Black Tuesday, 1929 turned out to be a big deal. Black Monday, 1987 – not so much. The history books all duly note that the Wall Street crash of October 29, 1929 marked the opening act of the Great Depression, during which the US stock market at one point in the early 1930s had lost 80 percent of its value from the 1929 peak. The market did not recoup all its losses from that ’29 high point until 1954.
Conversely the 1987 crash, dramatic as it was on that one single day on October 19, did not usher in anything other than a few weeks of higher-than-average volatility before the growth cycle of the mid-late 1980s resumed in full. Though in all fairness we should note that Black Monday ’87 did spawn a fairly well-received TV series on Showtime, a feat that so far has eluded the Crash of ’29.
With this in mind, folks paying attention to the market chatter this week may have heard the phrase “Black Wednesday” pass the lips of pundits who study the fossil fuels industry.

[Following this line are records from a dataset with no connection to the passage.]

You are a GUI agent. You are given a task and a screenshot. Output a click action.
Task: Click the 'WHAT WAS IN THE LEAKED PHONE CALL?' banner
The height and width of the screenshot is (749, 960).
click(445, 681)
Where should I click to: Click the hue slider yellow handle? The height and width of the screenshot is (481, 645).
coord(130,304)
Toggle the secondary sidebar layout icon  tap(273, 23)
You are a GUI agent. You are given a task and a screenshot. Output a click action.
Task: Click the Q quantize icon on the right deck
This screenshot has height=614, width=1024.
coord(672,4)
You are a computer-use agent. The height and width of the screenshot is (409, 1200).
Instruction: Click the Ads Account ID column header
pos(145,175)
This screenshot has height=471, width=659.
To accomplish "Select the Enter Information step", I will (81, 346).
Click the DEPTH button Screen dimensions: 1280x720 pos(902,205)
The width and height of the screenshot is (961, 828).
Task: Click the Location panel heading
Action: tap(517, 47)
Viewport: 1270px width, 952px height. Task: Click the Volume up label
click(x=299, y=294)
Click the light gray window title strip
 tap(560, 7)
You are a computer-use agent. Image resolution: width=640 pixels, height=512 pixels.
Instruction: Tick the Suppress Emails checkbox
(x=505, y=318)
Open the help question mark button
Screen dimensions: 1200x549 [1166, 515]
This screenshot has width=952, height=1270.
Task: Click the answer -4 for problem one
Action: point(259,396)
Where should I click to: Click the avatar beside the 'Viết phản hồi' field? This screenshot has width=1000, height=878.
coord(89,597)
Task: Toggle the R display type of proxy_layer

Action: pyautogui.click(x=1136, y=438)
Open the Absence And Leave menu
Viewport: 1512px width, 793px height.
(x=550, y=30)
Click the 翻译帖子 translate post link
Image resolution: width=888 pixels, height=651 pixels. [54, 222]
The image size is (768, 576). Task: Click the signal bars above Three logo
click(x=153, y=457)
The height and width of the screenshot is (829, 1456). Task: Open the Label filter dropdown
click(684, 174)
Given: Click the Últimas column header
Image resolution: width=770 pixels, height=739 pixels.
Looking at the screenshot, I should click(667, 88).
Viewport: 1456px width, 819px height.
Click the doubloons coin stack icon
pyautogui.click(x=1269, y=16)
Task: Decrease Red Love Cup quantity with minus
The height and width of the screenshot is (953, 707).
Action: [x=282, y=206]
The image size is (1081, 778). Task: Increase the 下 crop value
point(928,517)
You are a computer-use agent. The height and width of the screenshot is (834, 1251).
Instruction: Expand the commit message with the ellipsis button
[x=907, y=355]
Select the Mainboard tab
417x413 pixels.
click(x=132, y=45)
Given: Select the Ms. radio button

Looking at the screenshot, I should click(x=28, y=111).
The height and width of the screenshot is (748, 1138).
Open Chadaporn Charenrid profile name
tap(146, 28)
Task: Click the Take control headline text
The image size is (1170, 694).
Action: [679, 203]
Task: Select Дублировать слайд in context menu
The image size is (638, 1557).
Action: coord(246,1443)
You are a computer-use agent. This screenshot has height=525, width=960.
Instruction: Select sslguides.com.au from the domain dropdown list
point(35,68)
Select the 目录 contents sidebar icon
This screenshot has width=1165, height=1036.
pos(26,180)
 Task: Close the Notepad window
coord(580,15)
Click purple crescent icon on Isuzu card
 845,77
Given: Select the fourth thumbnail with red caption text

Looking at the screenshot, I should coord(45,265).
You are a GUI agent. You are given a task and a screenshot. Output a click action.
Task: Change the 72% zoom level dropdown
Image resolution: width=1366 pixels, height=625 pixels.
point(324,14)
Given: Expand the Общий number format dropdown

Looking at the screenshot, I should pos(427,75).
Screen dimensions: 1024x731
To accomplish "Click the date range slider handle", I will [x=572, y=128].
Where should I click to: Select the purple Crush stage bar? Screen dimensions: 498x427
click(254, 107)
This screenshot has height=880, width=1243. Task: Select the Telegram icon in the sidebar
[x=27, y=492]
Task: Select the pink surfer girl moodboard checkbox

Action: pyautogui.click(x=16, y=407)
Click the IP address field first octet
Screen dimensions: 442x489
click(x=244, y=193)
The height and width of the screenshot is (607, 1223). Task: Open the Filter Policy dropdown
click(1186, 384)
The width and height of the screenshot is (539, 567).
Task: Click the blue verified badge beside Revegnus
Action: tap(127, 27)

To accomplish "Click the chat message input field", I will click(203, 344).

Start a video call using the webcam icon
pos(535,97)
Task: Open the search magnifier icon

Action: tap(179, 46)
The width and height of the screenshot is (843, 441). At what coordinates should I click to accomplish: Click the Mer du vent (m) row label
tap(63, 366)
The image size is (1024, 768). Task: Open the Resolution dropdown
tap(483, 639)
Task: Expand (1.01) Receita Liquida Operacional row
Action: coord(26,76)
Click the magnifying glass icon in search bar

To be perfectly honest, we are of the opinion that this trope of “Black X-day” itself, so beloved of Wall Street bards, is dated, stale and overdue for retirement. But we do agree that what happened this past Wednesday was significant enough that the day may wind up being one of those rare turning points identified by future historians.
Calling Engine No 1
So what happened on Wednesday? Within roughly a 24-hour period three major things took place in the world of Big Oil. At the annual shareholder meeting of ExxonMobil, the oil behemoth ceded at least two seats on its board of directors to a climate activist group called Engine No 1 (the group is expected to gain a third seat when the official vote count is completed sometime next week). To put it mildly, ExxonMobil’s management is not used to contested shareholder votes like this, particularly when the start-up activist group (Engine No 1 was founded just last year) was backed by some of the company’s largest institutional investors including BlackRock and Vanguard. The activist board members plan to be vocal in putting pressure on ExxonMobil to sharply reduce its oil output.
Something similar happened to Chevron at its general meeting on the same day: shareholders voted on a measure to set strict emissions targets from the products it sells. And while green-minded shareholders were finding their institutional voice here in the US, a perhaps even more far-reaching decision was handed down across the Atlantic. A Dutch court in The Hague, Netherlands, ruled that Royal Dutch Shell must reduce its carbon emissions by 45 percent by 2030 against its 2019 levels – on an absolute basis, which is stricter than the carbon intensity targets (amount of carbon per megajoule of energy sold) that the company prefers to use as its benchmarks. That’s not a suggestion – it’s a demand backed by law.
What’s the Market Impact?
Wednesday’s events didn’t reverberate in any kind of immediate panic selling by investors of energy shares. There was a bit of a midweek dip in Big Oil, but prices quickly stabilized. Indeed, the overall narrative for the energy sector so far in 2021 has been mostly positive. Fears of higher inflation, coupled with expectations of surging demand and supply shortages in key goods, have drawn investors to real assets like industrial and energy commodities. Energy is outperforming all other major S&P 500 industrial sectors in the year to date.
The sense among those who closely follow the energy industry is that the tangible effects of Wednesday will take some time to materialize, and in the meantime they are not quite ready to quit the sector while those positive short-term dynamics are still in play. But “short term” is the operative phrase here. In a bigger-picture sense one could argue that the market has already rendered its verdict on the future of Big Oil, well ahead of what happened this past Wednesday. The chart below shows the performance of the energy sector against the S&P 500 from the beginning of 2014 to the present.
Even with the sharp rally in energy shares that started late last year, the sector is worth only 60 percent of its value at the beginning of 2014, while the benchmark index has more than doubled in value. The longer-term question for the diversified energy majors like ExxonMobil and Royal Dutch Shell is whether this new level of direct pressure – from shareholders, from the courts and from general public opinion – will push them to more aggressively develop core competencies in clean energy sectors.
They will certainly face challenges if that is the route they choose – from agile clean energy companies already staking out real estate in the emergent sector to their own stale institutional cultures based on more than a century of assumptions about the primary role of fossil fuels in the economy. It’s not impossible. But at this juncture it would seem like a long shot. Wednesday May 26 could potentially be one of those narrative markers that actually stands the test of time.